Intolerância e discurso de ódio contra minorias
Enviada em 22/07/2020
No dia 13 de maio de 1888, a escravidão no Brasil foi abolida. Porém, com essa abolição as desigualdades sociais no país aumentaram, isso se explica pelo fato de que os negros não tiveram um apoio após a abolição da escravatura, se tornaram então, libertos sem rumo. Convém, então, analisar a discriminação sofrida por negros e o preconceito sofrido por mulheres que lutam pelos seus direitos como uma problemática na sociedade brasileira.
Em primeiro lugar nota-se a discriminação sofrida por negros como uma forma de intolerância a cor negra, o que provoca o racismo. No Brasil, a população negra tem mais chance de homicídio do que a população branca, isso se da pelo fato dessa sociedade desde o a época da escravidão sofrer com desigualdade social e também pelo fato de racistas tratarem os negros como pessoas diferentes, sendo assim usam violência para atacar os negros.
A sociedade brasileira tem em suas raízes a intolerância. Essa condição de acordo com o filósofo alemão Jurgen Habermas, foi causada por processos sócio históricos, pois as instruções sociais, responsáveis pelas leis e condutas da sociedade, sempre foram controladas por uma maioria política, uma elite preconceituosa, patriarca e exploradora.
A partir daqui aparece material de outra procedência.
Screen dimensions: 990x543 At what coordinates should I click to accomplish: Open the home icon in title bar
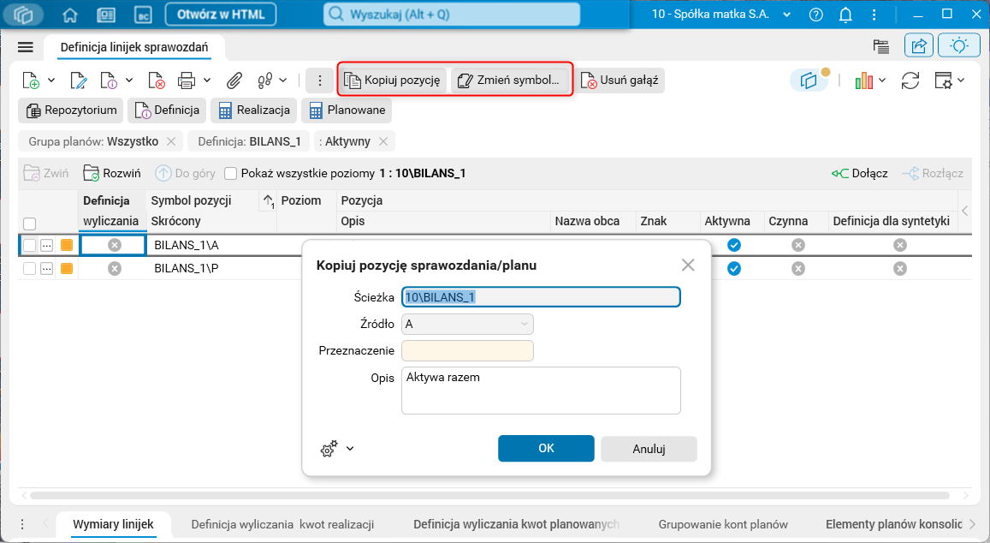click(x=70, y=15)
O domínio de pensamentos dessa classe difundiu uma visão intolerante acerca das minorias, as quais foram marginalizadas e nunca tiveram oportunidade de lutar por seus direitos. A cultura de ódio e a regulação social excludente expõem as minorias a violência e opressão social.
conclui-se que a falta de respaldo jurídico aliada a perduração de valores preconceituosos faz com que o Brasil se destaque como país intolerante. Com intuito de mudar esse cenário, o governo deve agir em duas frente: a jurídica e a educacional. No âmbito jurídico, o estado deve se desempenhar em aumentar a segurança das minorias, formulando em leis como o Estatuto da diversidade sexual e de gênero, que prevê uma punição específica para homofóbicos e garante direitos LGBTs.